Or just a term to describe the process of erasing regulation laws. I get where you are coming from though and agree with that.
Let's erase the regulation and the regulators that suspended the trading in Aviva today, I'm sure the City and the Tories like a free falling market just as much as any free market.
So let me get this straight: You think that financial services are overpaid because of failed regulation by Reagan, Thatcher and co? They actually introduced neoliberalism and did the exact opposite: they killed regulation (as in de-regulation). Anyway: if those regulations you target here would in fact have caused prices to increase, then it shouldn't be to hard to recognize them, would it? Do you have such examples to back up your viewpoint?
I don't really see the impact of regulation here and also don't see where financial services are overpriced when you agree on the concept of the free market to evaluate prices. If it was indeed regulation, then it could be explained, but as I don't think that is the case, competition should in theory (don't work in finance) enable firms to make more money by offering cheaper services, so if that would be possible I don't see why they would not do it. Meaning that e contrario the pay for the services are fair on the basis of the concept of free market.
I didn't mean that individual financial services are overpriced, I meant that in general the whole financial industry costs us all money. What they earn is what we pay. That's a lot because they earn a lot, there are lots of people providing financial services of some kind and making good money doing it. I'm fine with that as long as we get good value in return, but I really don't see that value.
I don't think the financial industry makes this much money because it's the free market and they deliver value in return, I think they make this much money because regulations put them in a position of power that allows them to make this much money off other industries and off citizens. Within those regulations they have their own little market that does only a help a bit to get a good price within margins. We all pay them through inflation caused by them having the right to create money for example. If I get a mortgage from a bank, with a push on a key on the keyboard, they have just created 500.000 euro's out of thin air, and it's theirs, and I have to pay interest to that bank for lending me the money they just got for free, from all of us. That's the way it's regulated, banks can do that, I can't. And it's not free, because all savers are paying for it through inflation, it's free money only for the bank.
My guess is that if the financial industry is regulated in a sensible way, by people who want it to serve the economy as a whole and don't get millions a year to do a few speaches at their events, it would be a much smaller industry. The size of a financial sector used to be about 1% GDP, and back then people also could save (and even recieve decent interest), loan, mortgage, transfer money, get cash, and getting money to invest in a business was a lot easier. So since the 'deregulations' of Reagan, Thatcher and the rest of the world. the total service of the industry to society as in the economy as a whole has gone down while the price society pays for financial services went through the roof. With an industry that's so highly regulated and exists through regulations as a seperate industry, you can't just say that's the free market. In a free market I wouldn't accept such a bad deal.

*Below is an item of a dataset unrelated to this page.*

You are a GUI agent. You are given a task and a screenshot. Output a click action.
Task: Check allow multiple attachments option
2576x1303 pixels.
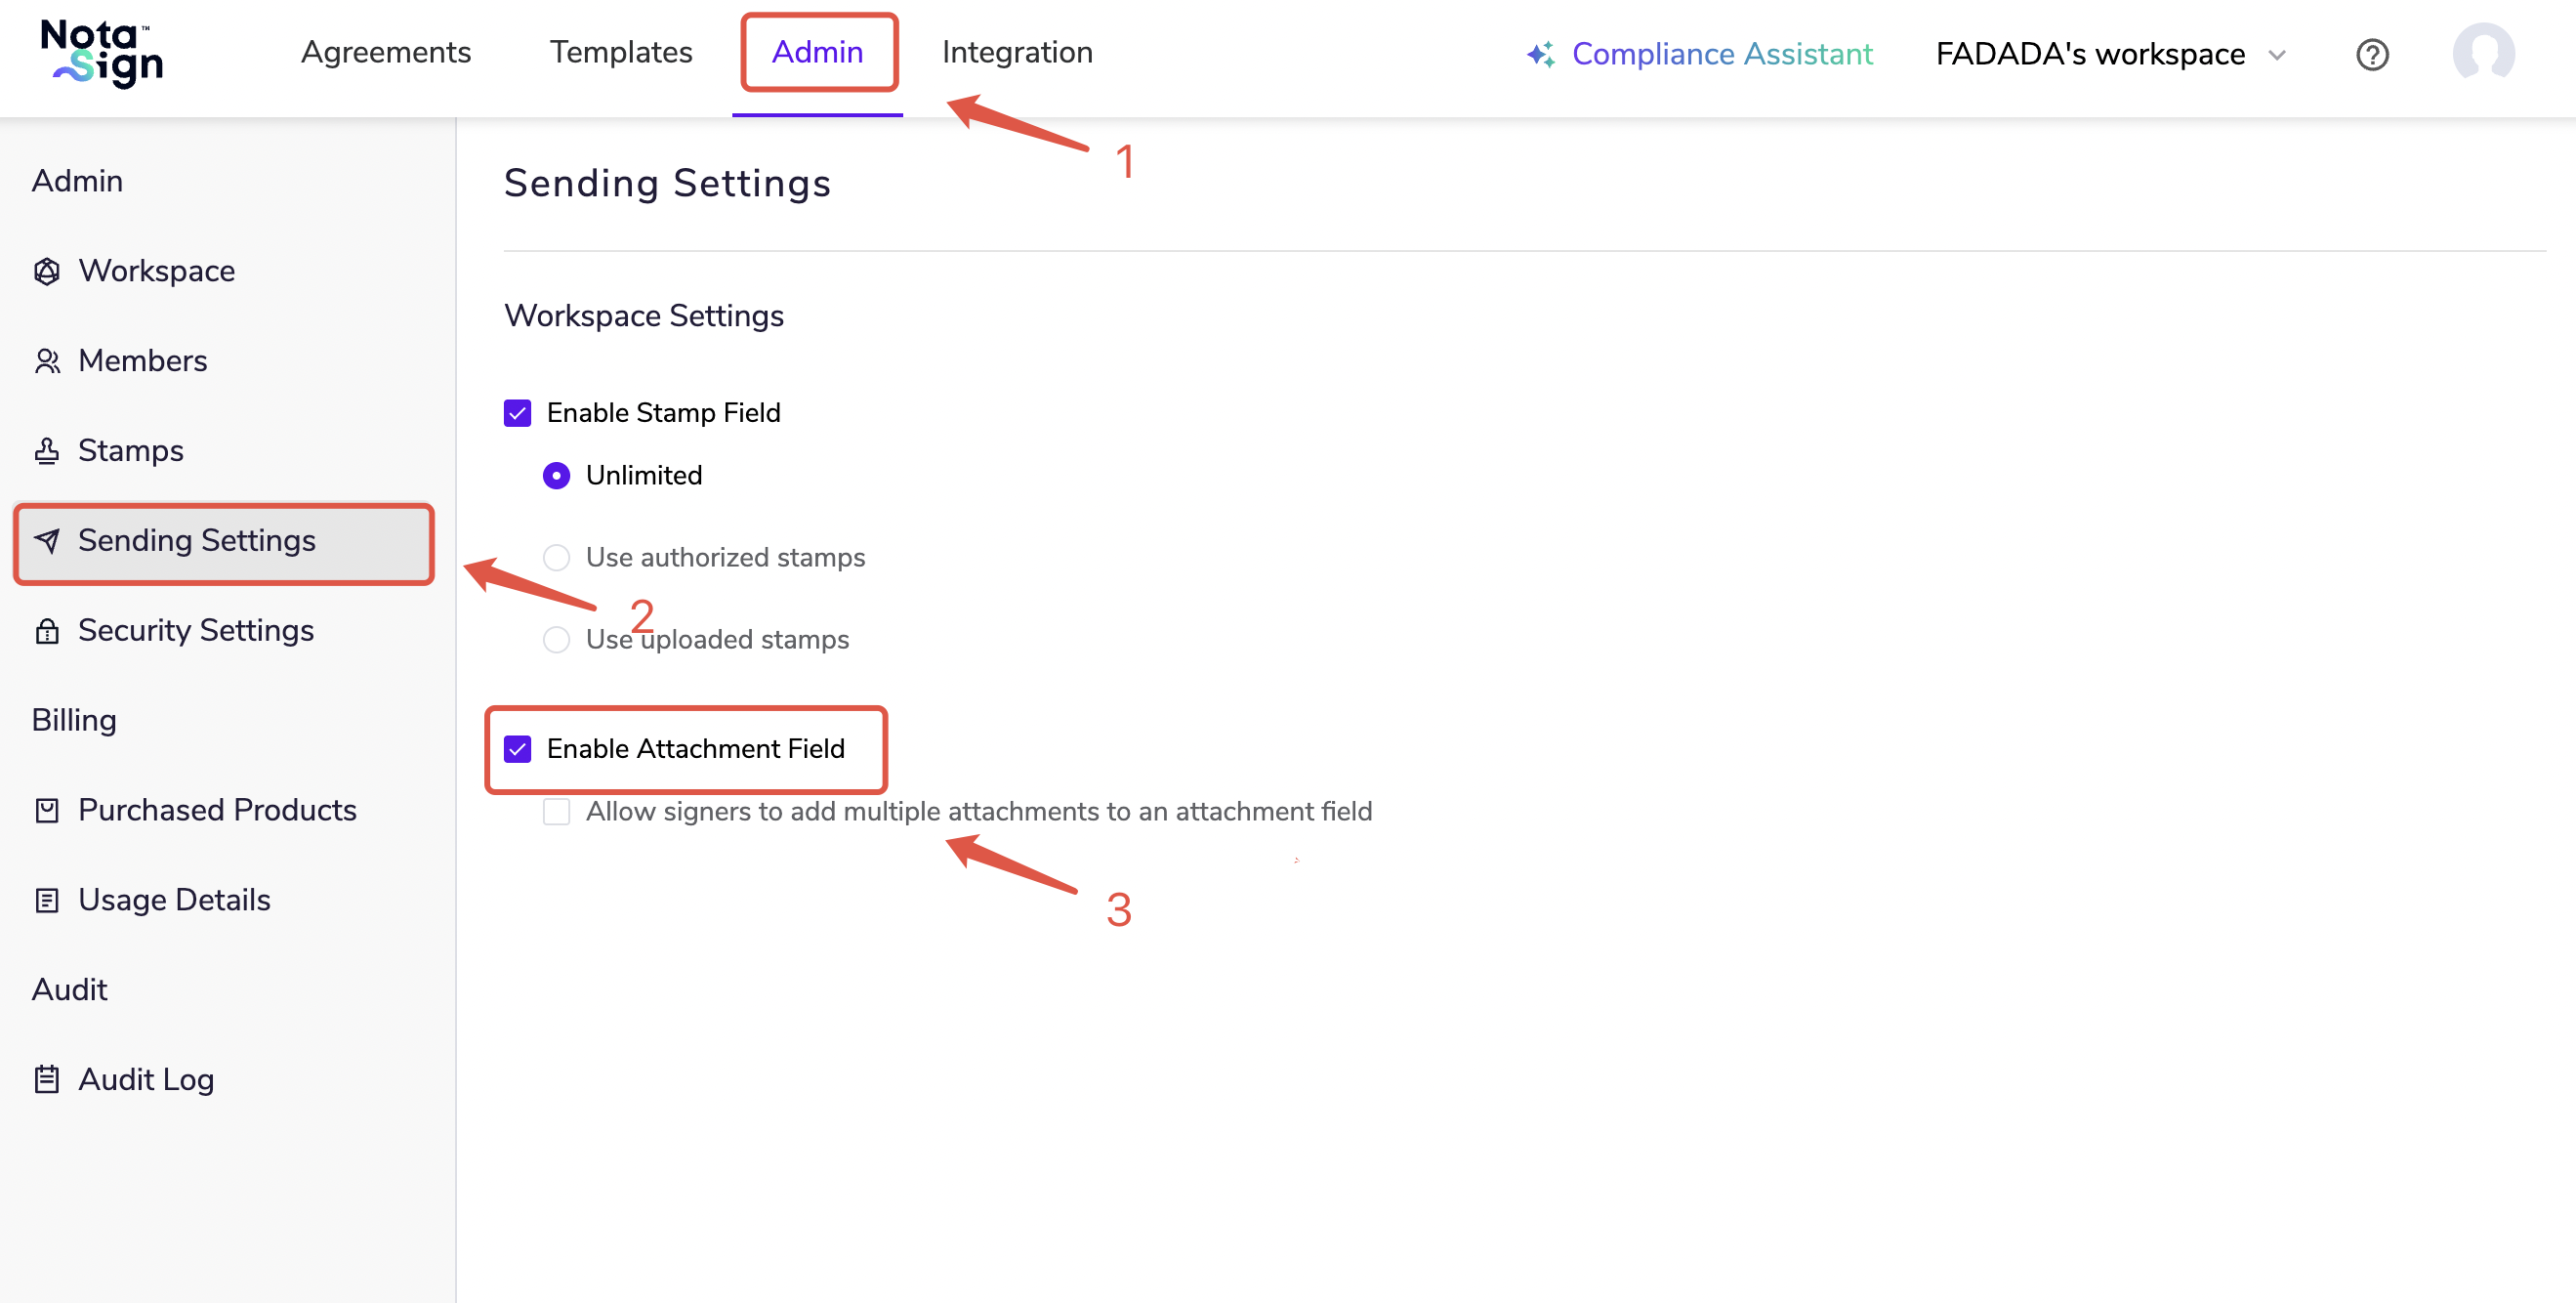pos(556,811)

Well one point would clearly be to limit rich individuals in influencing the population by buying an awful lot of newspapers and tell them what to write. They might still be rich and have the same base of interests but it would at least ensure some pluralism.
Of course you have to write what people want to hear but 'people' are not just 'people' - a homogenous group. In reality people want to hear very different things, there is the liberal academic that wants solid background information, there is the so called "little englander" that wants simplistic world views. The former group might contain fewer individual but could be willing to pay more etc.
That's not different for a rich individual, he can also tell them to write the same for liberal academics and little Englanders in a different way.
My experience from a country with no Murdochs is that only the media with a lot of subscribers tend to hold on to some kind of identity, but quite artificially and only in background articles. In the basic news reports and the selection of what is news and what's important news, they all let it happen, they don't really make choices, they just report what's easy to report, and if one big paper reports something, then it's news so they have to follow, the biggest papers are setting the agenda, and others and television have a free item. It's a kind of of the shelf journalism, it's more cost efficient, so we get an awful lot of American news, not because it's important, but because it's easy access. We hardly get any news from our German neighbours, because they write in difficult sentences and most journalists can't translate that without help. If choices are dictated by costs, you don't get much pluralism in reporting.
We used to have television made by about 10 non profit member associations with different religious or non-religious backgrounds, then you have pluriformity. I guess these days you have to get pluriformity from the internet.